Extract every line of the items below that contains the string "height".

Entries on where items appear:
————
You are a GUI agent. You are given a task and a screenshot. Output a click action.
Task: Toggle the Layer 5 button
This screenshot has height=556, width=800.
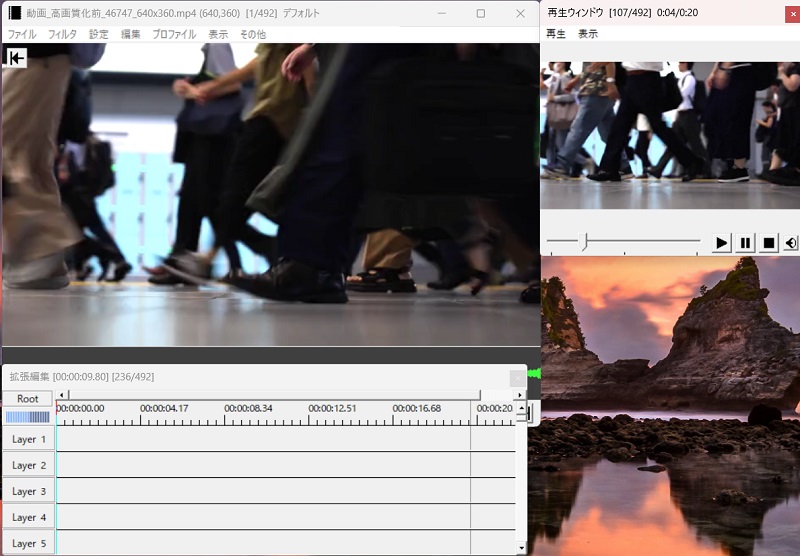coord(29,543)

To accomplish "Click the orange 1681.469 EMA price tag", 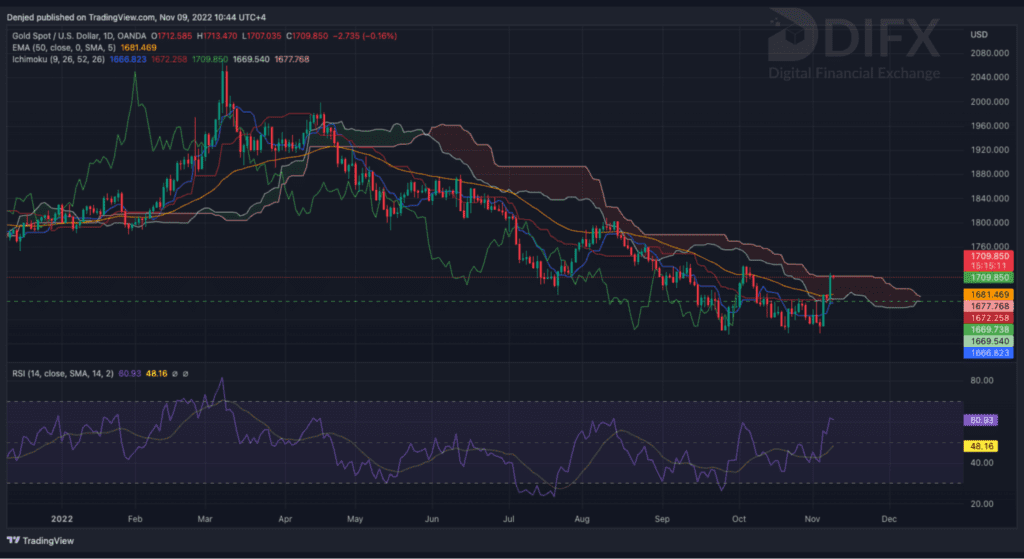I will (x=986, y=295).
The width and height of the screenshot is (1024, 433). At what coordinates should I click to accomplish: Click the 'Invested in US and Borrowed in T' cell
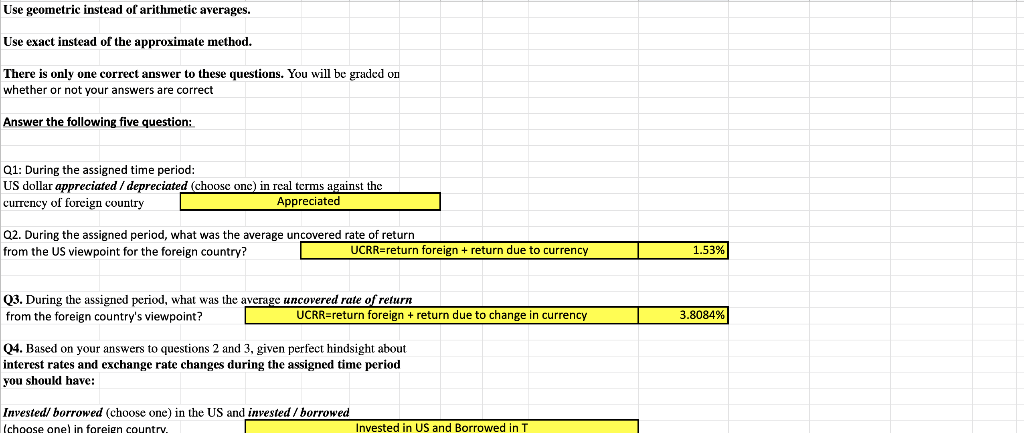[441, 427]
————
▸ Exercise response:
This screenshot has height=556, width=800.
The width and height of the screenshot is (1024, 433). At what coordinates should I click to accomplish: Click the 'Invested in US and Borrowed in T' cell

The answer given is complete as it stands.